A singeleza e sinceridade no lido com os personagens e o respeito mostrado pela existência física de algo tão abstrato como a solidão, podem ser alguns dos fatores responsáveis por Marty ter sido notado em meio a tantos filmes simples como ele, mas simplórios. O projeto do filme ganhou vida nas telas depois da produtora de Burt Lancaster e Harold Hecht precisar de um fracasso comercial, para que não desse prejuízo no pagamento de impostos. Acontece que o tiro saiu pela culatra e Marty, além da recepção calorosa, ganhou quatro Oscars e a Palma de Ouro em Cannes (até hoje, único caso na História).
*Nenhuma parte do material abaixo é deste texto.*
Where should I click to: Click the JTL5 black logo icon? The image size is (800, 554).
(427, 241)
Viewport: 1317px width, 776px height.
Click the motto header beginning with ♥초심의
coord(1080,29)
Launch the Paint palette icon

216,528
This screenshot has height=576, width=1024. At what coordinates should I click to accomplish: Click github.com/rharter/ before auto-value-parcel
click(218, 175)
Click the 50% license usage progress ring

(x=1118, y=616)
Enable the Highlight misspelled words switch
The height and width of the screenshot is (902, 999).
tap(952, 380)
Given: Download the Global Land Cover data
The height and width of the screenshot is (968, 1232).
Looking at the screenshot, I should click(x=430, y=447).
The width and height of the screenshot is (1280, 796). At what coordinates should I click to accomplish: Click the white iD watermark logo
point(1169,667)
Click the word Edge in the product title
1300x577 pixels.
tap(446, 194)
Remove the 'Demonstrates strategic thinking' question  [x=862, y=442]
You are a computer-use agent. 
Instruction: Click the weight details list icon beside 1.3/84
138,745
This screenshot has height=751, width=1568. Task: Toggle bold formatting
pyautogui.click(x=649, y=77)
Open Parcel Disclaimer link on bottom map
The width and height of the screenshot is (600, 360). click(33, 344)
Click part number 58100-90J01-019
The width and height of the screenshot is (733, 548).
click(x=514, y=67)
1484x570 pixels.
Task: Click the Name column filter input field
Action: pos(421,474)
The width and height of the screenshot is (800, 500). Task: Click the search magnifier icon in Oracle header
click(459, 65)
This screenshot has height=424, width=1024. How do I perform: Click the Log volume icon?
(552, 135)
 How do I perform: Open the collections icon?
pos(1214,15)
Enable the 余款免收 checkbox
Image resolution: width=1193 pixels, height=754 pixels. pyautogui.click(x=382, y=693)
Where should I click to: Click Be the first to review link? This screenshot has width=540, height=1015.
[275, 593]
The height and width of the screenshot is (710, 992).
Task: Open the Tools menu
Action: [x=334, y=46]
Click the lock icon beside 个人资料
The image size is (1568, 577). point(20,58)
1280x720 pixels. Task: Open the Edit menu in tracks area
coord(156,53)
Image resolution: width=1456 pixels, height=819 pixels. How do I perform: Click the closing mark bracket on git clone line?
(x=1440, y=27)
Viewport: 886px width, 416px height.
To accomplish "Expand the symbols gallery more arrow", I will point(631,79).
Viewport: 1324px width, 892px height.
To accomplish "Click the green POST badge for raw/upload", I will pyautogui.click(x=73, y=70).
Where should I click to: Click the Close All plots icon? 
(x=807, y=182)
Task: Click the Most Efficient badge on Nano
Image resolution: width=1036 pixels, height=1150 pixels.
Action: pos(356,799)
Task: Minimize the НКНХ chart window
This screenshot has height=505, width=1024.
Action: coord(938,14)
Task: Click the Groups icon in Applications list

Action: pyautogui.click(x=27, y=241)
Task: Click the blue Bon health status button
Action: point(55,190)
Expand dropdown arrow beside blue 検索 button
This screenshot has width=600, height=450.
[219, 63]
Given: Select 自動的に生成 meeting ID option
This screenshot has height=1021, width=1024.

Seria leviano dizer que o resultado de uma tentativa de fracasso surgir como um sucesso retumbante é uma fina ironia para a felicidade impregnada no rosto de Ernest Borgnine ao deixar Clara em sua casa; mesmo o que parece não seguir o curso natural da expectativa se revelará, no final de tudo, como a única solução para o êxito. Marty parecer tão simples, tão evidente e tão fora de moda fazem dele, ainda hoje, e cada vez mais transgressor, complexo e fascinante.

Comentários (1)

Alexandre Marcello de Figueiredo | quarta-feira, 02 de Janeiro de 2013 - 19:27

Gostei do filme. Singelo, simples e ainda ganhou o Oscar de melhor filme. Marty com seu jeito de bom moço tímido conquistou a todos.